> [Trecho do documento]
- - - - -
Em alegações finais, República de Curitiba sustenta que é "razoável reconhecer a dificuldade probatória" contra Lula, no caso triplex, e cita trecho de livro de Sergio Moro em que o juiz aborda a dispensa de "provas cabais" durante um julgamento.
Foto: Instituto Lula
Em mais de
300 páginas de alegações finais, a força-tarefa da Lava Jato em Curitiba
inseriu um capítulo inteiro sobre a dificuldade de processar crimes de lavagem
de dinheiro, corrupção passiva e organização criminosa, como os imputados a
Lula no caso triplex, e apela por uma "flexibilização" do material
probatório, ou seja, que o juiz Sergio Moro dê um desconto pela inexistência de
"provas cabais".
As alegações
finais foram apresentadas pela equipe de Deltan Dallagnol no dia 2 de junho,
explorando o uso de "indícios e presunções" como provas, a partir de
um livro do coordenador da força-tarefa, além de outra obra, publicada por
Moro, sobre a dispensa de "provas cabais" quando a dificuldade em
coletá-las é grande.
No caso
triplex, os procuradores dividiram as acusações contra Lula em três eixos: no
primeiro, o ex-presidente é acusado de liderar um engenhoso esquema de
corrupção que perpetuou o PT no poder e ajudou a comprar partidos aliados, além
de promover o enriquecimento ilícito dos agentes envolvidos nos crimes. Nesse
cenário, só a OAS pagou R$ 87,6 milhões em propina, em troca de 3 contratos com
a Petrobras. Lula teria ficado com cerca de 2% desse valor, relacionados ao
eixo 2 da acusação: o recebimento de um apartamento triplex no Guarujá,
reformado e contruído com recursos da OAS, no valor de R$ 2.424.990,83. O
terceiro eixo diz respeito à contratação da empresa Granero, pela OAS, para
armazenar o acervo presidencial, ao custo total de R$ 1.313.747,24.
Para
construir o enredo do eixo 1, a Lava Jato destacou trechos da delação premiada
de Delcídio do Amaral (que a defesa de Lula aponta ter sido negociada após
tortura do ex-senador) e do depoimento de Pedro Corrêa (cuja delação,
misteriosamente, não foi homologada pelo Supremo Tribunal Federal).
Ambos os
colaboradores colocaram Lula no topo de comando das decisões em torno da
Petrobras, a partir de suas experiências políticas. Como Lula supostamente
teria sido o responsável final pela indicação e manutenção de diretores
condenados por corrupção na estatal, ele é considerado o mentor do
"complexo esquema criminoso".
A defesa de
Lula, por outro lado, diz que o Ministério Público Federal sequer consegue
detalhar a participação do ex-presidente nesse suposto esquema e,
consequentemente, não construiu com clareza a parte da denúncia que deveria
tratar do crime antecedente à lavagem de dinheiro por meio do triplex,
necessário à condenação por esse tipo de delito.
- - - - -
> [Entradas armazenadas]
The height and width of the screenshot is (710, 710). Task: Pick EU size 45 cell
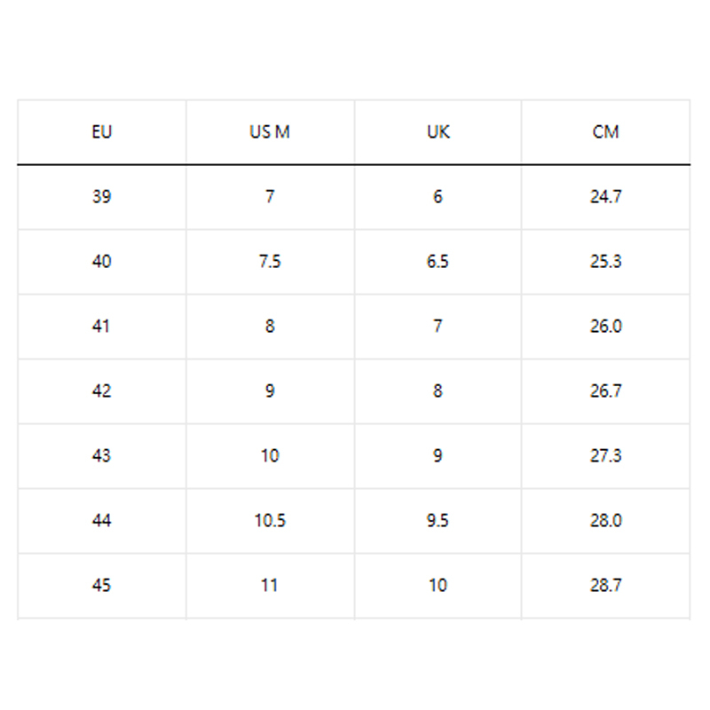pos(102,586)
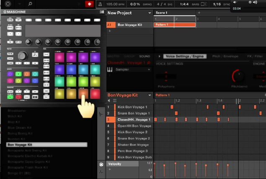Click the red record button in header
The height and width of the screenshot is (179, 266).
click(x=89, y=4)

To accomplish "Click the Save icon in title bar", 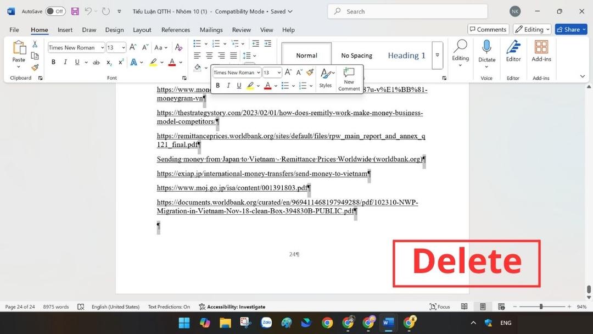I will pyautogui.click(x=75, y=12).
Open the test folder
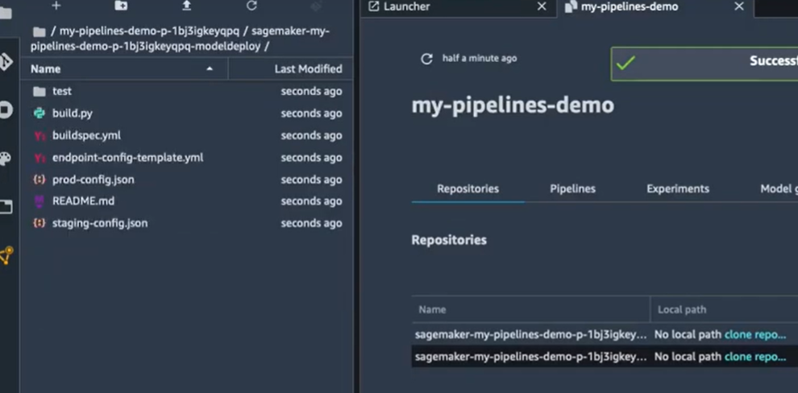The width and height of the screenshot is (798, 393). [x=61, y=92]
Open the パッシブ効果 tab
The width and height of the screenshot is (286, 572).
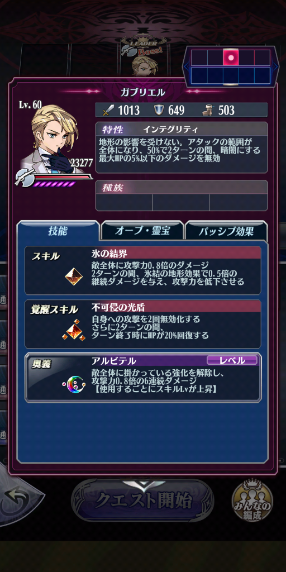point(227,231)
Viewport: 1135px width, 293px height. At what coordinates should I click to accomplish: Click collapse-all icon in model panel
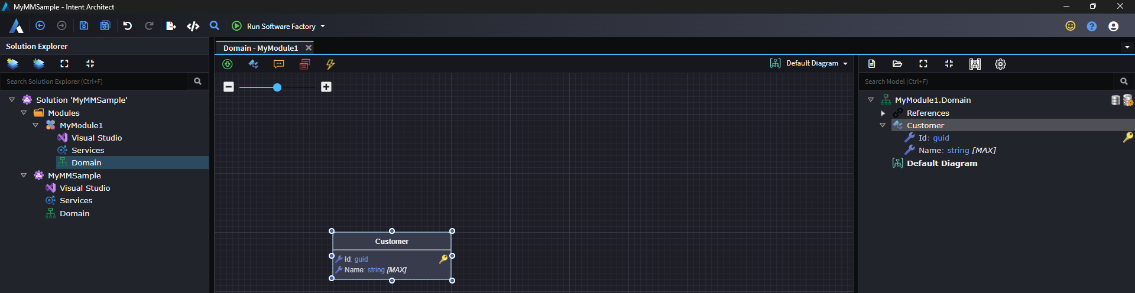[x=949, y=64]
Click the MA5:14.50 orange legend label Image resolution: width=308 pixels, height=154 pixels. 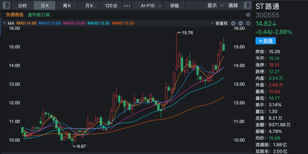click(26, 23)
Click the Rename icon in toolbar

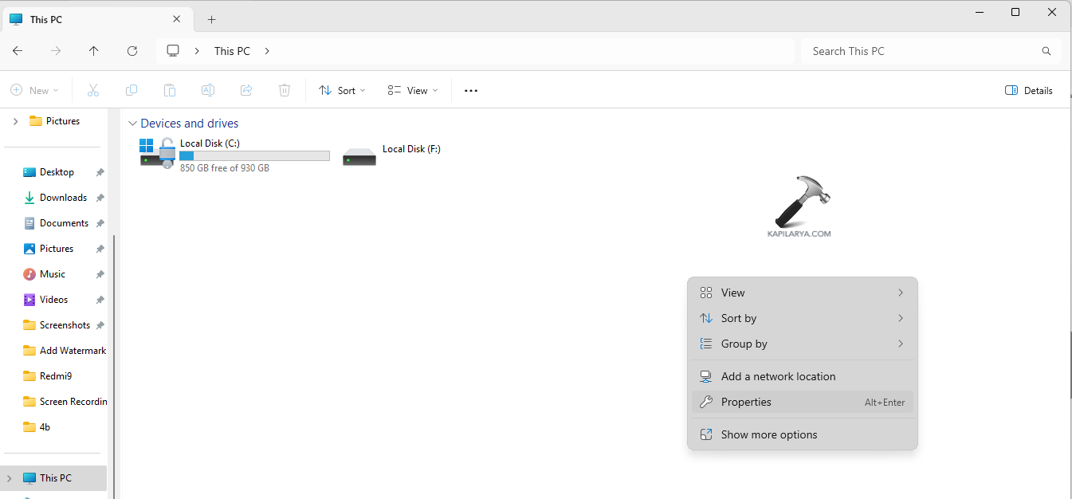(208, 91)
- - - - -
> [Problemas e tarefas]
A. Reescreva parte do trecho do documento trocando "Deltan Dallagnol" por "Dallagnol": comece nas palavras "As alegações" e pare depois de "coletá-las é grande.".
B. Segundo o trecho do documento, quanto a OAS pagou em propina em troca dos contratos com a Petrobras?
Para responder, baseie-se somente no trecho do documento.

> [Resultados finais]
A.
As alegações
finais foram apresentadas pela equipe de Dallagnol no dia 2 de junho,
explorando o uso de "indícios e presunções" como provas, a partir de
um livro do coordenador da força-tarefa, além de outra obra, publicada por
Moro, sobre a dispensa de "provas cabais" quando a dificuldade em
coletá-las é grande.

B. A OAS pagou R$ 87,6 milhões em propina.